ASSIGNED TASK: Every line of the records below from the line with "Open the Filter" up to and including the line with "Given: Select the Media menu icon" must be reproduced exactly, and no line outside that range.

──────── GIVEN DATA ────────

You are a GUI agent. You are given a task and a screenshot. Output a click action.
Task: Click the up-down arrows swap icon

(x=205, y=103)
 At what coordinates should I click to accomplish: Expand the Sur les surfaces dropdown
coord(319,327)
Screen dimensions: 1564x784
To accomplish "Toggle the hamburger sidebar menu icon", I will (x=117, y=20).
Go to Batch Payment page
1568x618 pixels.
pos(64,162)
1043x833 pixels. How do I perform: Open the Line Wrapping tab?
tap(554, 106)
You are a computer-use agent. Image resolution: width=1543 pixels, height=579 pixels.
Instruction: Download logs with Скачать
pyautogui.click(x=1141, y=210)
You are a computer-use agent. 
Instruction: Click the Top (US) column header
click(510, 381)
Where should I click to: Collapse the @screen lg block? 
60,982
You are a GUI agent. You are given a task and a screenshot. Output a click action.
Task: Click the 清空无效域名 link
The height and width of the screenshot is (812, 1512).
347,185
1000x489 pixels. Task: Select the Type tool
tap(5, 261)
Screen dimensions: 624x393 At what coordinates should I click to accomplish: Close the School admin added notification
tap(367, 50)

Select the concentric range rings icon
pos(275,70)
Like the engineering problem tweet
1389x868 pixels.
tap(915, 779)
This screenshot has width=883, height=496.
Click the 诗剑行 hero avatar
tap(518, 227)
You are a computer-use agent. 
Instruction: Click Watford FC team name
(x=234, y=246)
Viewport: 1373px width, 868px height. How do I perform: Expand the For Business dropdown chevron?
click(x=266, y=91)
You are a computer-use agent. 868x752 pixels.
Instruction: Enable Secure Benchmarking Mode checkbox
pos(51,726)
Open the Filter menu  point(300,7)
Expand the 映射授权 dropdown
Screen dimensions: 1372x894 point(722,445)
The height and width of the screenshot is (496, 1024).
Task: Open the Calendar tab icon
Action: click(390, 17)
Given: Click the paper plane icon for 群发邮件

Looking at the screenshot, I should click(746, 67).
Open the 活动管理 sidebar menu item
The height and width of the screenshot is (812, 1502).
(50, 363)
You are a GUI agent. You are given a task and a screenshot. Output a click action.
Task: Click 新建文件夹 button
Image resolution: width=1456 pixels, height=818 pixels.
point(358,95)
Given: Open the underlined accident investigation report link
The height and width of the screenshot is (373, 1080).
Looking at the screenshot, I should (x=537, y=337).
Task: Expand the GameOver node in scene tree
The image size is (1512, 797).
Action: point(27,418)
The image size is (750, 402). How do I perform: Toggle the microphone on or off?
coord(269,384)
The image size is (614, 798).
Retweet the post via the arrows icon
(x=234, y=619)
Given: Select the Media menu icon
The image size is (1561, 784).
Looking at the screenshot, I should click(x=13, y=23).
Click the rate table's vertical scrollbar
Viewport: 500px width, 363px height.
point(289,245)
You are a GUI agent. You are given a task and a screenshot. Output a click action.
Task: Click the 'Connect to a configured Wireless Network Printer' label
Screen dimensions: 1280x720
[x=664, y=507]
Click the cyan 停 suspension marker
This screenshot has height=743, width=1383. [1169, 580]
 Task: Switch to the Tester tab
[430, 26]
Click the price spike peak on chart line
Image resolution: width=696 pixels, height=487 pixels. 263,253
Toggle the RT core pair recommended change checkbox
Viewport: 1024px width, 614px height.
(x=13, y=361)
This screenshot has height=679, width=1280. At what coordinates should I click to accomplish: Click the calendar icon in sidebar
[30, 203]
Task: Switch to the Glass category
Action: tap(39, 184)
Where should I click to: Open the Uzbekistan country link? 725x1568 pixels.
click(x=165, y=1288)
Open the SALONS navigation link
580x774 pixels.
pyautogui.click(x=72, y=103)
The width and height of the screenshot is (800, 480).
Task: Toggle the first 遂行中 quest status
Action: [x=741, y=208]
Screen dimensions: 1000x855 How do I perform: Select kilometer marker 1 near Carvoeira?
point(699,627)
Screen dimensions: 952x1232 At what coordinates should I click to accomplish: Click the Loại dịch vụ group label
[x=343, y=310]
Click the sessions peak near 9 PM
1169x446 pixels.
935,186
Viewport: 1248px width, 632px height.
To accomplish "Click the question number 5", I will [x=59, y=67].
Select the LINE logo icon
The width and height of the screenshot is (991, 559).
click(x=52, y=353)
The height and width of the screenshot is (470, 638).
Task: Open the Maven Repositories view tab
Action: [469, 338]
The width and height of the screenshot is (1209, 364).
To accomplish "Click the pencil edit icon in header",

────────

EXPECTED OUTPUT:
Open the Filter menu  point(300,7)
Expand the 映射授权 dropdown
Screen dimensions: 1372x894 point(722,445)
The height and width of the screenshot is (496, 1024).
Task: Open the Calendar tab icon
Action: click(390, 17)
Given: Click the paper plane icon for 群发邮件

Looking at the screenshot, I should click(746, 67).
Open the 活动管理 sidebar menu item
The height and width of the screenshot is (812, 1502).
(50, 363)
You are a GUI agent. You are given a task and a screenshot. Output a click action.
Task: Click 新建文件夹 button
Image resolution: width=1456 pixels, height=818 pixels.
point(358,95)
Given: Open the underlined accident investigation report link
The height and width of the screenshot is (373, 1080).
Looking at the screenshot, I should (x=537, y=337).
Task: Expand the GameOver node in scene tree
The image size is (1512, 797).
Action: point(27,418)
The image size is (750, 402). How do I perform: Toggle the microphone on or off?
coord(269,384)
The image size is (614, 798).
Retweet the post via the arrows icon
(x=234, y=619)
Given: Select the Media menu icon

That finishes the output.